同社がサービス提供を目指すクラウドコンピューティングに関しても、「セキュリティやプライバシーで違う考えが必要」(同)だという。プライバシーやセキュリティを強化することが「(クラウドサービスが)成功するかどうかの決定要因になる」(同)と話す。
Cullen氏は、ITのサービスに対して「コンシューマが信頼を失っている」と指摘し、ITサービスの信頼性が成功の基盤になるとの考えを示す。その上で、さまざまな形での投資が必要で、テクノロジーやコンシューマーへの案内、サービス提供者側への指針、パートナーとの連携などの必要性を挙げる。
プライバシーを保護するためには、「侵入の最小化」「情報の管理」「攻撃からの保護」という「3つの主要なフレームワーク」(同)を同社は提供する。
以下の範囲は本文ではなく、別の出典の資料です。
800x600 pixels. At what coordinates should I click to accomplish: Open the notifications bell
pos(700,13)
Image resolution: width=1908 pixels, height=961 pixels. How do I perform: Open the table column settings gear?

その中でCullen氏は広告サービスの分野に言及し、オンライン広告の提供とユーザーを識別する情報を結びつけず、ユーザーが自分の情報をコントロールできるようにすればよりユーザーは安心できると指摘する。
Cullen氏はプライバシー保護には「いくつかの鍵がある」として、データの管理、保存、利用、廃棄に関する厳格なポリシーや、効果的なセキュリティ技術、ベストプラクティスの業界内での共有などに加え、各国での法制度の整備推進や、ユーザーへの啓発活動も重視する。
業界内の協力では、「競争他社とのコラボレーションも必要」と指摘し、エコシステム全体でプライバシー保護に取り組むことが必要だと話す。
同社は、ソフトウェアやサービスの設計段階からプライバシーを意識して開発を進めている。例えば次期ウェブブラウザのInternet Explorer 8ではフィッシングからの保護のためにフィッシングフィルタを導入している。さらにフィッシング対策では、ユーザーがアクセスしたURLとIPアドレスをリアルタイムでチェックしているが、「URLをMicrosoftとユーザーで共有するので懸念も発生する」(同)。そのため、フィルタリングに不要なURLの部分は排除し、IPアドレスは必要なくなったら破棄する、という手段を講じているという。
Cullen氏は、各国で異なるプライバシーに対する意識については「最も高いバーを設けること」と、「それを各国で一貫性のある形で提供すること」という2点を挙げ、最も厳しい基準で提供していく考えを示している。